Well, there’s some good news and some bad news. The good news is that it’s totally possible to dial down on your daily cups of joe for good. The bad news, however, is that it’s going to suck, and you’re going to go through some withdrawals and periods of self-hatred, especially if you literally cannot function unless you’ve started your morning with coffee. But, if you’ve tried to quit before, you know that already. This article is written with the intention of easing your transition as much as possible, so keep reading if you think it’s finally time to say goodbye to coffee!
The key to letting go of something is allowing it to fade away. In other words, when most people try to stop drinking coffee, they make the mistake of cutting it out of their life all at once, kind of like when someone starts a diet. When they do that, they experience caffeine withdrawal symptoms such as sleepiness, headaches, irritability, lack of concentration, anxiety, and so on.
You won’t be able to quit drinking coffee immediately unless you have the time, patience, and willpower to feel shitty for the next few weeks. (Fun fact: NOBODY wants that).

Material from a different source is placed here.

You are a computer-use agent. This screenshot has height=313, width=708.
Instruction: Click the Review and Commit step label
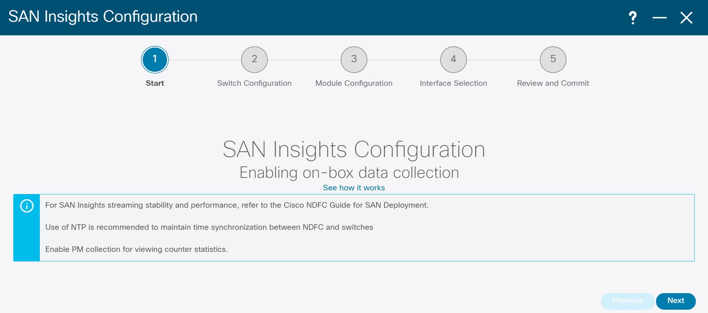click(552, 83)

That’s why the first step to quitting coffee is to continue drinking coffee. Yep, keep your daily routine up, but do small things that’ll trick your mind into believing you’re still going through the same routine. Brew your coffee a little less strong. Water down your cup of coffee once you make/buy it. Ask for/put extra ice in your iced coffee. Put a little more milk in your coffee. If you don’t like the taste of diluted coffee, mix your brew: half regular, half decaf! Basically, do anything that’ll keep the amount of coffee the same while cutting down on the actual caffeine content of the drink.
Once you get used to your “light” coffee, try to slowly drink less, especially when you start your day. Instead of having one cup of coffee, have a ¾ cup. Also, try drinking your coffee slower. The caffeine kick will hit when you’re not even done with your coffee, which could encourage you to actually drink less and stick to less.

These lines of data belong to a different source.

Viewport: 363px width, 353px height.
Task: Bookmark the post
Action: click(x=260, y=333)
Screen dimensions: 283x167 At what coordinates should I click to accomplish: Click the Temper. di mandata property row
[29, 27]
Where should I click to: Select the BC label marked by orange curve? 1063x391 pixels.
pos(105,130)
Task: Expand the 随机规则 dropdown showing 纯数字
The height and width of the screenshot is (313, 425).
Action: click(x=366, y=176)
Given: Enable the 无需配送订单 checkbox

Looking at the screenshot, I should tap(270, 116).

When you feel comfortable with everything you’ve read up until now, try replacing some of your daily coffee with tea. Tea still has caffeine, just to a lesser extent. If you feel like you won’t be able to switch to tea just yet, keep diluting your coffee; maybe you can switch to lattes (with no coffee, just one shot of espresso!). Remember, your goal is to trick your mind and body into having a smaller caffeine intake. It doesn’t matter how you do it, because, truth is, everyone will adjust in different ways. In the end, there’s just one achievement in mind: less caffeine. Keep doing all of this until you’re absolutely sure you don’t need coffee in your life anymore. If it helps you, switch to decaf only! It tastes the same, makes you go to the bathroom less, and has no caffeine.
One important thing to remember during this process is to take your time. If you can’t switch from “light” coffee, to less coffee, to no coffee in a few weeks, taking 1 or 2 months (or even longer) to do it is completely okay as well. As long as you know you’re working towards progress, you will be fine. Good luck!